* Short exercise *
Copy out the data below, swapping every occurrence of "computer-use agent" for "desktop automation agent" and leaving everything else untouched.

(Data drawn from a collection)
[Begin]

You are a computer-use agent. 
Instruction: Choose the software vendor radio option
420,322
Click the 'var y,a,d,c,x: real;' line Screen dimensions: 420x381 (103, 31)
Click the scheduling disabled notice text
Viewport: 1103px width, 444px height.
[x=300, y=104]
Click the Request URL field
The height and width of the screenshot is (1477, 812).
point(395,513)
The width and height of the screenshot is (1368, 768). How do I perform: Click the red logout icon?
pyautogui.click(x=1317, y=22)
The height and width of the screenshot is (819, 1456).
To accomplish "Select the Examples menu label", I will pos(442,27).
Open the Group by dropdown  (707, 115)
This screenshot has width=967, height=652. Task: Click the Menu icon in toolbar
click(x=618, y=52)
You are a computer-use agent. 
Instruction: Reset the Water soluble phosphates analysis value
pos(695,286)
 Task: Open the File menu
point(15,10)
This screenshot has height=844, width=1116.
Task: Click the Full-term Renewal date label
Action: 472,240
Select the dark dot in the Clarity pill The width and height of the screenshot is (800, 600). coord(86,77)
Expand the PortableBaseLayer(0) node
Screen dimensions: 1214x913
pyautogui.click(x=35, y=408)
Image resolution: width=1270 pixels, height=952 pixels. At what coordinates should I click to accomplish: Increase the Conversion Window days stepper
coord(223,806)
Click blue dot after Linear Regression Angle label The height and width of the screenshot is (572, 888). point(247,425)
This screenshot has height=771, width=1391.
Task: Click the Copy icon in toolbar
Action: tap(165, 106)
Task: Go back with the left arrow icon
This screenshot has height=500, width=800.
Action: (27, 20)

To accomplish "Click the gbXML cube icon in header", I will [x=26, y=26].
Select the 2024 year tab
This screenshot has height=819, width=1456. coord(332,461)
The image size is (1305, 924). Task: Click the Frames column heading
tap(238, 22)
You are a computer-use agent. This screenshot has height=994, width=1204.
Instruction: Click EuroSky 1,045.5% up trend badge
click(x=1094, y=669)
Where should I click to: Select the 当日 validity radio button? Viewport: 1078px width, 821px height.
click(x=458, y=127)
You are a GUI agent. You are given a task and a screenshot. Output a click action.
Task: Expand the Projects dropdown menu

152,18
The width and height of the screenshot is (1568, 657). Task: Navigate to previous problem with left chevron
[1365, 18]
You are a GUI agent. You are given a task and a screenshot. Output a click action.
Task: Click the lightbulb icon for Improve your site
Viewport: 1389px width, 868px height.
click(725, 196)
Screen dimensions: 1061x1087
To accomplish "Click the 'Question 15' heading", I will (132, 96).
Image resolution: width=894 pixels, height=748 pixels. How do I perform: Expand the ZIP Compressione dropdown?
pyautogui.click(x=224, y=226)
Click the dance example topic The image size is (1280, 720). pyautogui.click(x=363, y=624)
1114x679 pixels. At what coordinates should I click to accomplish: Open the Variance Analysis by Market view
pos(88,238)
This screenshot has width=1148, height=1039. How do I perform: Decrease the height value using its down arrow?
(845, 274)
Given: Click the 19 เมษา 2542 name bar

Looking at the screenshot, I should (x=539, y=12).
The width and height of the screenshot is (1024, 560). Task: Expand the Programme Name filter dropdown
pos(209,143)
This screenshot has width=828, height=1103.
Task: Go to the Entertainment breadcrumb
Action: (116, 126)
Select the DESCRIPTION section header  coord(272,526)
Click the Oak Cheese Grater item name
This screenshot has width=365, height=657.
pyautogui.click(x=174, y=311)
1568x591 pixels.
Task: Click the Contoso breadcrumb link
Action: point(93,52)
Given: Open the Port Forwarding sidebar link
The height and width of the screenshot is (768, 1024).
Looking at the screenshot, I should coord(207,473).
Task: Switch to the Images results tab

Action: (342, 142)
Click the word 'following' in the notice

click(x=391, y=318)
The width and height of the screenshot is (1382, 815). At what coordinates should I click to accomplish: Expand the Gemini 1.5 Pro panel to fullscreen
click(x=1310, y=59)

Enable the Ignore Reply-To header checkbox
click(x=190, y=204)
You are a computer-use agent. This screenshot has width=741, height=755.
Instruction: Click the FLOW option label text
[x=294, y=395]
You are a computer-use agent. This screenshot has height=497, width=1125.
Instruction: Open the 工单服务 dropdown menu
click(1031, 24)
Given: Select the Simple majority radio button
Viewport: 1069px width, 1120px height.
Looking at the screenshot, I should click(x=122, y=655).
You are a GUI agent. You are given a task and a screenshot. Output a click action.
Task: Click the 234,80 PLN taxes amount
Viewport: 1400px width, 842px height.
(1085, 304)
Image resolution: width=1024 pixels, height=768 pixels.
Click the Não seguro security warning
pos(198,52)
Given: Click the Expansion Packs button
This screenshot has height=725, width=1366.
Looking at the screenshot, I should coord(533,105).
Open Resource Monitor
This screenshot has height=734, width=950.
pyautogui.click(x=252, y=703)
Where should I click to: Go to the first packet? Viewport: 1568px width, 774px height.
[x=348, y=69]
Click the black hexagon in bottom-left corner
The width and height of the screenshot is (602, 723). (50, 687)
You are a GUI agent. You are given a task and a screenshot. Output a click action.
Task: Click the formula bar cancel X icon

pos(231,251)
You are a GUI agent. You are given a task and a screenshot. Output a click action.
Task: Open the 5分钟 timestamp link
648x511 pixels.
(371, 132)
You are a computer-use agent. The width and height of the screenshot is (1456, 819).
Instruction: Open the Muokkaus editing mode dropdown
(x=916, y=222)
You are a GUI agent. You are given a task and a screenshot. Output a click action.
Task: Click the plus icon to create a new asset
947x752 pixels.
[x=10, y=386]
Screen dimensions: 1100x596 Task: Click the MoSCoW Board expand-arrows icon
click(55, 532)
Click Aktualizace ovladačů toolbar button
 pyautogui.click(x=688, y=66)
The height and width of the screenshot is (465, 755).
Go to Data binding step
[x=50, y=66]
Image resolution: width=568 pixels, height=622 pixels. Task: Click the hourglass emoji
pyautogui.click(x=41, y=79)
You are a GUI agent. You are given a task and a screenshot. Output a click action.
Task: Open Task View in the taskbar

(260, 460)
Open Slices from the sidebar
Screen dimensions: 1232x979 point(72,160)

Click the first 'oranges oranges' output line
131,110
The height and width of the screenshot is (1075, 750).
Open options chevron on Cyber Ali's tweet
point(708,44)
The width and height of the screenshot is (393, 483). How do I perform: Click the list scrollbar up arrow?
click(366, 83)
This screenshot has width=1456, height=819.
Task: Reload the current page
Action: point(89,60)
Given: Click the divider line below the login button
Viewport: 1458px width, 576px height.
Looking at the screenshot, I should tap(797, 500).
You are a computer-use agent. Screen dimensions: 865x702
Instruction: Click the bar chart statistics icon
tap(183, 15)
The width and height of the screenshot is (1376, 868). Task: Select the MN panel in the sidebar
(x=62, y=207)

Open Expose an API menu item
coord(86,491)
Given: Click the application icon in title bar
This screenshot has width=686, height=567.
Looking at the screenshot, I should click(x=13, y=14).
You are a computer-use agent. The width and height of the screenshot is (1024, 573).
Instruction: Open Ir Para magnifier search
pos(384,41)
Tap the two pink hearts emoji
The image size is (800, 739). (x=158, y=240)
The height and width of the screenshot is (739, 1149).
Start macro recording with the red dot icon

[End]

* Task result *
You are a desktop automation agent. 
Instruction: Choose the software vendor radio option
420,322
Click the 'var y,a,d,c,x: real;' line Screen dimensions: 420x381 (103, 31)
Click the scheduling disabled notice text
Viewport: 1103px width, 444px height.
[x=300, y=104]
Click the Request URL field
The height and width of the screenshot is (1477, 812).
point(395,513)
The width and height of the screenshot is (1368, 768). How do I perform: Click the red logout icon?
pyautogui.click(x=1317, y=22)
The height and width of the screenshot is (819, 1456).
To accomplish "Select the Examples menu label", I will pos(442,27).
Open the Group by dropdown  (707, 115)
This screenshot has width=967, height=652. Task: Click the Menu icon in toolbar
click(x=618, y=52)
You are a desktop automation agent. 
Instruction: Reset the Water soluble phosphates analysis value
pos(695,286)
 Task: Open the File menu
point(15,10)
This screenshot has height=844, width=1116.
Task: Click the Full-term Renewal date label
Action: 472,240
Select the dark dot in the Clarity pill The width and height of the screenshot is (800, 600). coord(86,77)
Expand the PortableBaseLayer(0) node
Screen dimensions: 1214x913
pyautogui.click(x=35, y=408)
Image resolution: width=1270 pixels, height=952 pixels. At what coordinates should I click to accomplish: Increase the Conversion Window days stepper
coord(223,806)
Click blue dot after Linear Regression Angle label The height and width of the screenshot is (572, 888). point(247,425)
This screenshot has height=771, width=1391.
Task: Click the Copy icon in toolbar
Action: tap(165, 106)
Task: Go back with the left arrow icon
This screenshot has height=500, width=800.
Action: (27, 20)

To accomplish "Click the gbXML cube icon in header", I will [x=26, y=26].
Select the 2024 year tab
This screenshot has height=819, width=1456. coord(332,461)
The image size is (1305, 924). Task: Click the Frames column heading
tap(238, 22)
You are a desktop automation agent. This screenshot has height=994, width=1204.
Instruction: Click EuroSky 1,045.5% up trend badge
click(x=1094, y=669)
Where should I click to: Select the 当日 validity radio button? Viewport: 1078px width, 821px height.
click(x=458, y=127)
You are a GUI agent. You are given a task and a screenshot. Output a click action.
Task: Expand the Projects dropdown menu

152,18
The width and height of the screenshot is (1568, 657). Task: Navigate to previous problem with left chevron
[1365, 18]
You are a GUI agent. You are given a task and a screenshot. Output a click action.
Task: Click the lightbulb icon for Improve your site
Viewport: 1389px width, 868px height.
click(725, 196)
Screen dimensions: 1061x1087
To accomplish "Click the 'Question 15' heading", I will (132, 96).
Image resolution: width=894 pixels, height=748 pixels. How do I perform: Expand the ZIP Compressione dropdown?
pyautogui.click(x=224, y=226)
Click the dance example topic The image size is (1280, 720). pyautogui.click(x=363, y=624)
1114x679 pixels. At what coordinates should I click to accomplish: Open the Variance Analysis by Market view
pos(88,238)
This screenshot has width=1148, height=1039. How do I perform: Decrease the height value using its down arrow?
(845, 274)
Given: Click the 19 เมษา 2542 name bar

Looking at the screenshot, I should (x=539, y=12).
The width and height of the screenshot is (1024, 560). Task: Expand the Programme Name filter dropdown
pos(209,143)
This screenshot has width=828, height=1103.
Task: Go to the Entertainment breadcrumb
Action: (116, 126)
Select the DESCRIPTION section header  coord(272,526)
Click the Oak Cheese Grater item name
This screenshot has width=365, height=657.
pyautogui.click(x=174, y=311)
1568x591 pixels.
Task: Click the Contoso breadcrumb link
Action: point(93,52)
Given: Open the Port Forwarding sidebar link
The height and width of the screenshot is (768, 1024).
Looking at the screenshot, I should coord(207,473).
Task: Switch to the Images results tab

Action: (342, 142)
Click the word 'following' in the notice

click(x=391, y=318)
The width and height of the screenshot is (1382, 815). At what coordinates should I click to accomplish: Expand the Gemini 1.5 Pro panel to fullscreen
click(x=1310, y=59)

Enable the Ignore Reply-To header checkbox
click(x=190, y=204)
You are a desktop automation agent. This screenshot has width=741, height=755.
Instruction: Click the FLOW option label text
[x=294, y=395]
You are a desktop automation agent. This screenshot has height=497, width=1125.
Instruction: Open the 工单服务 dropdown menu
click(1031, 24)
Given: Select the Simple majority radio button
Viewport: 1069px width, 1120px height.
Looking at the screenshot, I should click(x=122, y=655).
You are a GUI agent. You are given a task and a screenshot. Output a click action.
Task: Click the 234,80 PLN taxes amount
Viewport: 1400px width, 842px height.
(1085, 304)
Image resolution: width=1024 pixels, height=768 pixels.
Click the Não seguro security warning
pos(198,52)
Given: Click the Expansion Packs button
This screenshot has height=725, width=1366.
Looking at the screenshot, I should coord(533,105).
Open Resource Monitor
This screenshot has height=734, width=950.
pyautogui.click(x=252, y=703)
Where should I click to: Go to the first packet? Viewport: 1568px width, 774px height.
[x=348, y=69]
Click the black hexagon in bottom-left corner
The width and height of the screenshot is (602, 723). (50, 687)
You are a GUI agent. You are given a task and a screenshot. Output a click action.
Task: Click the formula bar cancel X icon

pos(231,251)
You are a GUI agent. You are given a task and a screenshot. Output a click action.
Task: Open the 5分钟 timestamp link
648x511 pixels.
(371, 132)
You are a desktop automation agent. The width and height of the screenshot is (1456, 819).
Instruction: Open the Muokkaus editing mode dropdown
(x=916, y=222)
You are a GUI agent. You are given a task and a screenshot. Output a click action.
Task: Click the plus icon to create a new asset
947x752 pixels.
[x=10, y=386]
Screen dimensions: 1100x596 Task: Click the MoSCoW Board expand-arrows icon
click(55, 532)
Click Aktualizace ovladačů toolbar button
 pyautogui.click(x=688, y=66)
The height and width of the screenshot is (465, 755).
Go to Data binding step
[x=50, y=66]
Image resolution: width=568 pixels, height=622 pixels. Task: Click the hourglass emoji
pyautogui.click(x=41, y=79)
You are a GUI agent. You are given a task and a screenshot. Output a click action.
Task: Open Task View in the taskbar

(260, 460)
Open Slices from the sidebar
Screen dimensions: 1232x979 point(72,160)

Click the first 'oranges oranges' output line
131,110
The height and width of the screenshot is (1075, 750).
Open options chevron on Cyber Ali's tweet
point(708,44)
The width and height of the screenshot is (393, 483). How do I perform: Click the list scrollbar up arrow?
click(366, 83)
This screenshot has width=1456, height=819.
Task: Reload the current page
Action: point(89,60)
Given: Click the divider line below the login button
Viewport: 1458px width, 576px height.
Looking at the screenshot, I should tap(797, 500).
You are a desktop automation agent. Screen dimensions: 865x702
Instruction: Click the bar chart statistics icon
tap(183, 15)
The width and height of the screenshot is (1376, 868). Task: Select the MN panel in the sidebar
(x=62, y=207)

Open Expose an API menu item
coord(86,491)
Given: Click the application icon in title bar
This screenshot has width=686, height=567.
Looking at the screenshot, I should click(x=13, y=14).
You are a desktop automation agent. The width and height of the screenshot is (1024, 573).
Instruction: Open Ir Para magnifier search
pos(384,41)
Tap the two pink hearts emoji
The image size is (800, 739). (x=158, y=240)
The height and width of the screenshot is (739, 1149).
Start macro recording with the red dot icon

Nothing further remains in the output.